As the alkoxide represented by the above general formula R ¹ _n M (OR ² ) _m , at least one or more of a partial hydrolyzate of alkoxide and a condensate of hydrolysis of alkoxide can be used. Moreover, as the partial hydrolyzate of the above-mentioned alkoxide, all of the alkoxy groups do not have to be hydrolyzed, and one or more may be hydrolyzed, and a mixture thereof may be used. As condensates of hydrolysis of alkoxides, those of dimers or more of partially hydrolyzed alkoxides, specifically, those of 2- to 6-mers are used.

In the alkoxide represented by the above-mentioned general formula R ¹ _n M (OR ² ) _m , as the metal atom represented by M, silicon, zirconium, titanium, aluminum, etc. can be used. In the present embodiment, preferable metals include, for example, silicon, titanium and the like. In the present invention, as the use of the alkoxide, one or more alkoxides of two or more different metal atoms can be mixed and used in the same solution.

Moreover, in the alkoxide represented by the above general formula R ¹ _n M (OR ² ) _m , specific examples of the organic group represented by R ¹ include, for example, methyl group, ethyl group, n-propyl group, i And alkyl groups such as -propyl, n-butyl, i-butyl, sec-butyl, t-butyl, n-hexyl, n-octyl and others. Moreover, in the alkoxide represented by the above general formula R ¹ _n M (OR ² ) _m , specific examples of the organic group represented by R ² include a methyl group, an ethyl group, an n-propyl group, and an i -Propyl group, n-butyl group, sec-butyl group, etc. can be mentioned. In the same molecule, these alkyl groups may be the same or different.

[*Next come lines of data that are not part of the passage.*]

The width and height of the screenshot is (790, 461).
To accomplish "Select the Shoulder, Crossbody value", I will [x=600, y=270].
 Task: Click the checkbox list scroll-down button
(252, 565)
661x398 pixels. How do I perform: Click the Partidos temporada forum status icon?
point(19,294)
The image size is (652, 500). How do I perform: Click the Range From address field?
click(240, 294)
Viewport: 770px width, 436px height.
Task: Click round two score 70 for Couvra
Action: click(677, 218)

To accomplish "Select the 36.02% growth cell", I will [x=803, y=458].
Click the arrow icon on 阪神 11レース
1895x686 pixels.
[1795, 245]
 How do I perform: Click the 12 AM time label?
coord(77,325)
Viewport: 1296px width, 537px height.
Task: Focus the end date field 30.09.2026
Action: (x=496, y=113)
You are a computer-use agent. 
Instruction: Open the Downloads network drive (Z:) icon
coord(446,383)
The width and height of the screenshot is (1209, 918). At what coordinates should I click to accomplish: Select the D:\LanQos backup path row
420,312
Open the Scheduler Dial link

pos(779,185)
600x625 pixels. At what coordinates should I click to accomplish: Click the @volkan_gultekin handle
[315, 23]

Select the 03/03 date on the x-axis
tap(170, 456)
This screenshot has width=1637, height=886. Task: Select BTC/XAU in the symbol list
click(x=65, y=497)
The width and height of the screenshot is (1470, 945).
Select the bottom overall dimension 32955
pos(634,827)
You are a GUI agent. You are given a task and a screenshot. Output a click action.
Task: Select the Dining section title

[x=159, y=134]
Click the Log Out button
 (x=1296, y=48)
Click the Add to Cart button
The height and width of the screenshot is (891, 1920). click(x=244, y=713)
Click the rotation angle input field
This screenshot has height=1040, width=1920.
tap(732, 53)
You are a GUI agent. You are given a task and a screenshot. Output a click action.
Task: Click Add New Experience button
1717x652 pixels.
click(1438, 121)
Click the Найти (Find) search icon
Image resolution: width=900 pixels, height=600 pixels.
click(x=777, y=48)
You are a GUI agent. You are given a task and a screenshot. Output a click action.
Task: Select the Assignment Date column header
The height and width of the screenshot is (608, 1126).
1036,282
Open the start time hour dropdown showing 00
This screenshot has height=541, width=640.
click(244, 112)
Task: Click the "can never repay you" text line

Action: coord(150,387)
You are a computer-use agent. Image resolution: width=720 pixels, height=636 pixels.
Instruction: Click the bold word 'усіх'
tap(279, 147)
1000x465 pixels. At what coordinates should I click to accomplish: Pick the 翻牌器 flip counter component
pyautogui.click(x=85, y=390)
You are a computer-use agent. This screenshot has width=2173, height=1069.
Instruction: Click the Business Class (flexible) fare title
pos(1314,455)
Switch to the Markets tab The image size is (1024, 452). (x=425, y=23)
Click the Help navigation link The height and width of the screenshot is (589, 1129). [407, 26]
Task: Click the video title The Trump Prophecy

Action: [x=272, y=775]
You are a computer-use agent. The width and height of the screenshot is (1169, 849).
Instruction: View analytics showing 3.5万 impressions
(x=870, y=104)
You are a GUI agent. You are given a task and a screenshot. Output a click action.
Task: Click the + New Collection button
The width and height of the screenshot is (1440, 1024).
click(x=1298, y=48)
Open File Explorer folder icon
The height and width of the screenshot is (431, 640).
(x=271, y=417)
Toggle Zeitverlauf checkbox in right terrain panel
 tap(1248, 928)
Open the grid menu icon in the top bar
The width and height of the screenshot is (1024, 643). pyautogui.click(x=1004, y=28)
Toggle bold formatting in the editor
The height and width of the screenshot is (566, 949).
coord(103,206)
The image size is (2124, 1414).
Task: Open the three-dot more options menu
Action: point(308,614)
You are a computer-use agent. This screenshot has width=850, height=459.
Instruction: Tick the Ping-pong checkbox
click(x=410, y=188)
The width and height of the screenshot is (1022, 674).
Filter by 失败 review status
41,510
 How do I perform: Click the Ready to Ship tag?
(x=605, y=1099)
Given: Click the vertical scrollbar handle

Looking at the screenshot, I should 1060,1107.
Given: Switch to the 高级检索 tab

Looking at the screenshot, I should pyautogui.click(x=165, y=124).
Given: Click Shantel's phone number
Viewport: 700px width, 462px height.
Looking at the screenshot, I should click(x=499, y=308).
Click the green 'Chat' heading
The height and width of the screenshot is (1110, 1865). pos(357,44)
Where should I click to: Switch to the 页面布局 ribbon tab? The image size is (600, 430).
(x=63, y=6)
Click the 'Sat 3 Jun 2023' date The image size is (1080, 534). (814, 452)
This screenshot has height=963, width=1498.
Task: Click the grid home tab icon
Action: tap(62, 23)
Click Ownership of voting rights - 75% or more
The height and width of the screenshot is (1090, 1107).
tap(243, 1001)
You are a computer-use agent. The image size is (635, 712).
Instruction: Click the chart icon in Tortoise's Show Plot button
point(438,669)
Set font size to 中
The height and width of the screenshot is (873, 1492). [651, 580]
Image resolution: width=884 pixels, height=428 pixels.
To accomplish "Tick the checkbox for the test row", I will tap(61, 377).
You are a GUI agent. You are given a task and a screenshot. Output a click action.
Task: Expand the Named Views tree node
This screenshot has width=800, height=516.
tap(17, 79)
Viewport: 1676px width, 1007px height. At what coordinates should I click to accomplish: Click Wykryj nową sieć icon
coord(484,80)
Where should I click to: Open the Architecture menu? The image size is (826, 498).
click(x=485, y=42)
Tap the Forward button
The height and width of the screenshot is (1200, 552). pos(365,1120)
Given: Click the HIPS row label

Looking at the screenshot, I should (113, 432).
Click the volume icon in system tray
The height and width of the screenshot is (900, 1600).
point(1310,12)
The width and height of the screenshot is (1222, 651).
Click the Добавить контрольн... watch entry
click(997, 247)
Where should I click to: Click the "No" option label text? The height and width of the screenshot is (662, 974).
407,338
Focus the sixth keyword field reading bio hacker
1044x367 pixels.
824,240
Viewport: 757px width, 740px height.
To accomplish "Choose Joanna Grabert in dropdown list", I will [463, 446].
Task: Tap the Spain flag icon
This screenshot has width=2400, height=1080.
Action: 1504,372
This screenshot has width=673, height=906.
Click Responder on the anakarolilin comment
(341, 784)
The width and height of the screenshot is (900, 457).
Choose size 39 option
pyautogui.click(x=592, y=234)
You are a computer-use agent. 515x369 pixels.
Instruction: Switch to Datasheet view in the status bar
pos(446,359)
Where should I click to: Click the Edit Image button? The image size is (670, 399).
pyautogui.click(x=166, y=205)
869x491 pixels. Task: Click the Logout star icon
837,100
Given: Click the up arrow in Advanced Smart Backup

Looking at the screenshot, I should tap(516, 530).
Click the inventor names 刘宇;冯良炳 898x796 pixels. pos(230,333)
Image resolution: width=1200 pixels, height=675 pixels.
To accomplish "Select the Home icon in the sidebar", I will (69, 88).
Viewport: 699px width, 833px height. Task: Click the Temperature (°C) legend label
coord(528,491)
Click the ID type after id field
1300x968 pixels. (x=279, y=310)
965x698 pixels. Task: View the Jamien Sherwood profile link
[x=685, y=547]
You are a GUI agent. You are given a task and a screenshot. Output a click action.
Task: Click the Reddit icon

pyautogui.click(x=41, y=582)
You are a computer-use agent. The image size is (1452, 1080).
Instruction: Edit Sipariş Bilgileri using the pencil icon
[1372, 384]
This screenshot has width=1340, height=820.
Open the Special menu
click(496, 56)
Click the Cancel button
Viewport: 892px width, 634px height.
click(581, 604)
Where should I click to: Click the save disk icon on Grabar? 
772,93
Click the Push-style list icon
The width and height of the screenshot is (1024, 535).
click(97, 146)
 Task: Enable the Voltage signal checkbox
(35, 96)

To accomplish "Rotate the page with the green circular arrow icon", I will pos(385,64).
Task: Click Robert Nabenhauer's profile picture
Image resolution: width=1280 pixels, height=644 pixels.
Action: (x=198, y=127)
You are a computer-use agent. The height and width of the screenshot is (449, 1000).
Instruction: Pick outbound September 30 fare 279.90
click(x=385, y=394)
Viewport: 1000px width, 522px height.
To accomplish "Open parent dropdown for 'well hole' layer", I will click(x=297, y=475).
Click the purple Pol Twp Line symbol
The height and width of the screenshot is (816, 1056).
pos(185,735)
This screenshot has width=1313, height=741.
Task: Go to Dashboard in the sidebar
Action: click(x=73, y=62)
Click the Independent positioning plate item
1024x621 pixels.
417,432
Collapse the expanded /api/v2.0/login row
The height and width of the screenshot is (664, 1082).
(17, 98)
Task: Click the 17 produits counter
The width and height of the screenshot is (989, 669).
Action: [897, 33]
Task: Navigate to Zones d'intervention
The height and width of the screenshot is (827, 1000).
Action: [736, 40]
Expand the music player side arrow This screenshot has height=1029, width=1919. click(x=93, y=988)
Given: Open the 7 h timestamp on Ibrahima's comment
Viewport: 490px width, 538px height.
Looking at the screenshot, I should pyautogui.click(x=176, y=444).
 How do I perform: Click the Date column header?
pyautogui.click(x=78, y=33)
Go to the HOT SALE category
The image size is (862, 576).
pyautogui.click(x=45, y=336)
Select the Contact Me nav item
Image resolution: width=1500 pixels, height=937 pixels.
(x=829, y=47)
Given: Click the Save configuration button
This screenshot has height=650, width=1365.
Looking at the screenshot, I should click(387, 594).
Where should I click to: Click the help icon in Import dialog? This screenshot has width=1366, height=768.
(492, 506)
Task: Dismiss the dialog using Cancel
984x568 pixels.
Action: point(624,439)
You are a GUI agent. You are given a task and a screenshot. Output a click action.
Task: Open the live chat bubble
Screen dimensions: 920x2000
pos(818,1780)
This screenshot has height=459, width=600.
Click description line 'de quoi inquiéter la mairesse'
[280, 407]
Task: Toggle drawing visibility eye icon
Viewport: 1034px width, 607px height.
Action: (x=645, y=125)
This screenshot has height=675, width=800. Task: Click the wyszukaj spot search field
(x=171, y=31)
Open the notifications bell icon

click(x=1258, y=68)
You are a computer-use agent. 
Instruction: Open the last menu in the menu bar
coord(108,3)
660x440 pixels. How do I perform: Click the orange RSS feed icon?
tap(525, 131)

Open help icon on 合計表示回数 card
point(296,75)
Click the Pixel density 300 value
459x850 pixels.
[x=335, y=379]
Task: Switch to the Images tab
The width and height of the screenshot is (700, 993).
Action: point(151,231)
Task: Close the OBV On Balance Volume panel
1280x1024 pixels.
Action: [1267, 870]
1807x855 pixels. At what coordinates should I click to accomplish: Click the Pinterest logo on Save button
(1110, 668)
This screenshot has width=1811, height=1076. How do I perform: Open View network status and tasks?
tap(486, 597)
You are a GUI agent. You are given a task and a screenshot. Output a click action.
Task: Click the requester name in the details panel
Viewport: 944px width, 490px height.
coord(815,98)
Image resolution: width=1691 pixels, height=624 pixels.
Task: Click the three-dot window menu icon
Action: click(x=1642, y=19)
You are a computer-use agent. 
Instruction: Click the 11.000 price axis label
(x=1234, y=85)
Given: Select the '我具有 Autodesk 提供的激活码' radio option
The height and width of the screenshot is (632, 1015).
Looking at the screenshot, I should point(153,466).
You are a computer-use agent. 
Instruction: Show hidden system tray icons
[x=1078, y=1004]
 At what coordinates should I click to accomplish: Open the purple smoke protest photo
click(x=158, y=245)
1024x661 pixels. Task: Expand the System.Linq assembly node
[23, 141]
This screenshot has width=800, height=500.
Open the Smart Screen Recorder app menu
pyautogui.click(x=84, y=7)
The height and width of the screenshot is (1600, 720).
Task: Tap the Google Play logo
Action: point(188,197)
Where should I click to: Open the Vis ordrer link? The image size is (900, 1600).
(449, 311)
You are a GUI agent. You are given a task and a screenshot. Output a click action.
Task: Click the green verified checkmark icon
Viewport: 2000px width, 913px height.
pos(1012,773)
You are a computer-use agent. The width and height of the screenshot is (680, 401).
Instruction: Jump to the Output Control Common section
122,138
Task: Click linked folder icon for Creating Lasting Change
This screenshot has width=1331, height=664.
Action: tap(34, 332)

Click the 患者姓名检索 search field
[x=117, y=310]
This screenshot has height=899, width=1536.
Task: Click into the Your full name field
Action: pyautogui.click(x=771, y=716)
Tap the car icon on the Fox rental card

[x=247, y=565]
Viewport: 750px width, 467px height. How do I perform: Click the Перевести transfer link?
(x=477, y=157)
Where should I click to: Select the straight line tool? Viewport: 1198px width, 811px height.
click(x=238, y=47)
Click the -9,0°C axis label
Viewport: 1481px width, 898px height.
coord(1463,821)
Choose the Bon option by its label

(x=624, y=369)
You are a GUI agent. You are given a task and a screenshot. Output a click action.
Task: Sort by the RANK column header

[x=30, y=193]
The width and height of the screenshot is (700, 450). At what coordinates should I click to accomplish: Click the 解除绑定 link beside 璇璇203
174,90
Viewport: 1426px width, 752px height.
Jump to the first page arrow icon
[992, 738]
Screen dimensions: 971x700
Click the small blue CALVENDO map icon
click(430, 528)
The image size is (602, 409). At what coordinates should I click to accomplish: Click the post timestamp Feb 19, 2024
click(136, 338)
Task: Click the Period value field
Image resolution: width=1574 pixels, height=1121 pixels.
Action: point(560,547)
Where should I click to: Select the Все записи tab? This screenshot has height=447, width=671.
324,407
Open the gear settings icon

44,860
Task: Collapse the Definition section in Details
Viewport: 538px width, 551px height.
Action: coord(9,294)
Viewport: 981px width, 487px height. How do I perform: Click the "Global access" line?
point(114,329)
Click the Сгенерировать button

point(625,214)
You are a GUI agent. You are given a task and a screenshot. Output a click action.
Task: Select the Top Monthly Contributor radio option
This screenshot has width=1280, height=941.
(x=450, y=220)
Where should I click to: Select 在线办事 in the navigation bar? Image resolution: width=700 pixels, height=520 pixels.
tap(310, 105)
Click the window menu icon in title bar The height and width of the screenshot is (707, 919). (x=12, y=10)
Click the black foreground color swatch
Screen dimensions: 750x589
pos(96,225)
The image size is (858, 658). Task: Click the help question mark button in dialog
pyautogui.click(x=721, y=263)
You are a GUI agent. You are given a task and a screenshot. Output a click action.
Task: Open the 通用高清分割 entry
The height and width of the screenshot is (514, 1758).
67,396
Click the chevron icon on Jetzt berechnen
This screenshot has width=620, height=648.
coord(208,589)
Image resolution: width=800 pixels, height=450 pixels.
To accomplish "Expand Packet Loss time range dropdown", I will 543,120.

  When preparing the above-mentioned gas barrier composition, for example, a silane coupling agent may be added. As the above-mentioned silane coupling agent, known organic reactive group-containing organoalkoxysilanes can be used. In the present embodiment, in particular, an organoalkoxysilane having an epoxy group is suitably used. Specifically, for example, γ-glycidoxypropyltrimethoxysilane, γ-glycidoxypropylmethyldiethoxysilane, β -(3,4-Epoxycyclohexyl) ethyltrimethoxysilane etc. can be used. The above silane coupling agents may be used alone or in combination of two or more.

[Print layer]
The print layer is used to apply letters, numbers, patterns, figures, symbols, patterns, etc. for decoration, display of contents, display of shelf life period, display of manufacturers, sellers, etc., display of others, etc. It is a layer which forms a desired arbitrary printing pattern. The print layer can be provided as needed, for example, between the first substrate layer and the second substrate layer, between the first substrate layer and the barrier layer, and between the barrier layer and the sealant layer. It can be provided. The printing layer may be provided on the entire surface or may be provided on a part. A printing layer can be formed using a conventionally well-known pigment and dye, and the formation method is not specifically limited.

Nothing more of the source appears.